Reviews

Yentl at Marylebone Theatre – review

The UK premiere of Kadimah Yiddish Theatre’s stage adaptation of Isaac Bashevis Singer’s short story runs until 12 April

Miriam Sallon

Miriam Sallon

| London |

12 March 2026

Amy Hack in Yentl
Amy Hack in Yentl, © Manuel Harlan

While Yentl is largely known as the 1983 Barbra Streisand musical, it actually began as a short Yiddish story by Isaac Bashevis Singer. Co-writers Gary Abrahams, Elise Esther Hearst and Galit Klas have gone to the same original text, hoping to tell a slightly different tale that resonates with a modern audience.

Yentl is a woman trapped by history and culture who wants to do what men do: learn. Secretly educated by her father who then dies, Yentl dresses as a boy and runs away to a Yeshiva to continue her education. Hilarity and heartbreak ensue.

Evelyn Krape plays a ghostly narrator, part Shakespeare, part panto, talking the audience through the plot at length. Her cackles might suggest she’s the devil at Yentl’s shoulder; the “yetseh harah” tempting her to evil deeds. But ultimately she’s there to ensure the audience is following along. There’s something folktale-ish about Krape’s narration, and paired with the ghoulish make-up it feels like a theatrical nod to something. But it doesn’t quite come off, particularly as the whole cast is similarly made up, with no explanation.

Ashley Margolis and Evelyn Krape in Yentl
Ashley Margolis and Evelyn Krape in Yentl, © Manuel Harlan

Amy Hack as Yentl and Ashley Margolis as Avigdor, Yentl’s study partner and crush, have great chemistry, both full of a naive energy and awkward playfulness. Genevieve Kingsford is charming enough as Hodes, although the writing lets her character down, left largely unfleshed. She appears to stand for all “ordinary” women of this time period, who had no head for learning and simply desired a husband and babies.

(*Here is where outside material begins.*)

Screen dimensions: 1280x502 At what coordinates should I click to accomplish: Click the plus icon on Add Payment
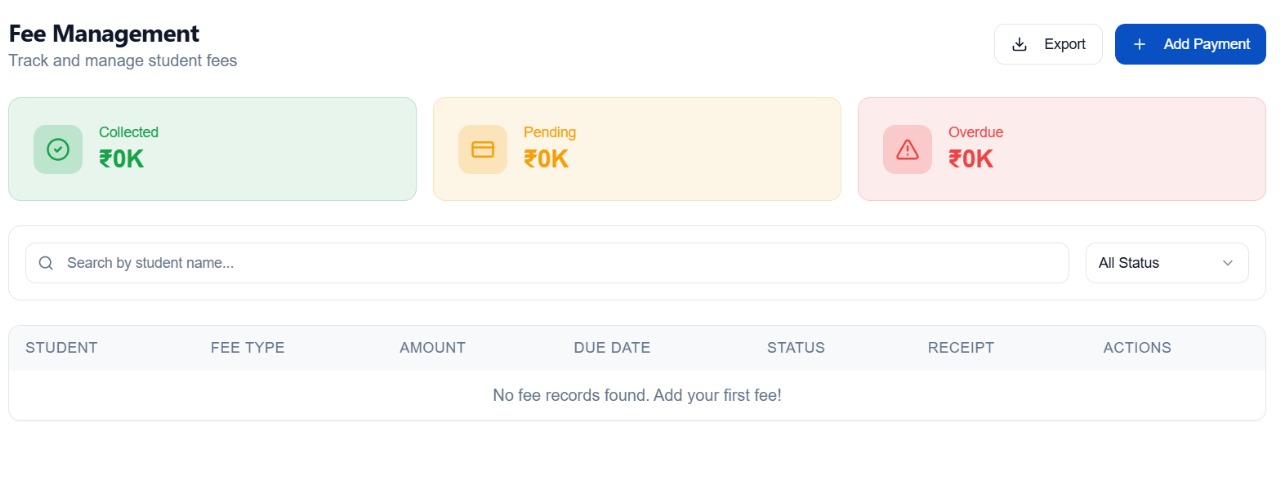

It’s a fun yarn, and the cast and crew are clearly trying to tell Yentl’s story in earnest. But perhaps because of the original short format, or perhaps because half the play is in Yiddish with English surtitles, there are so few moments in which someone isn’t explicitly explaining what’s happening. This is understandable given the audience has to contend both with the Yiddish and the many Jewish customs that are key to the plot. But if you’re going to make a short story a two-and-a-half-hour play, it’s going to need more subtext, less exposition.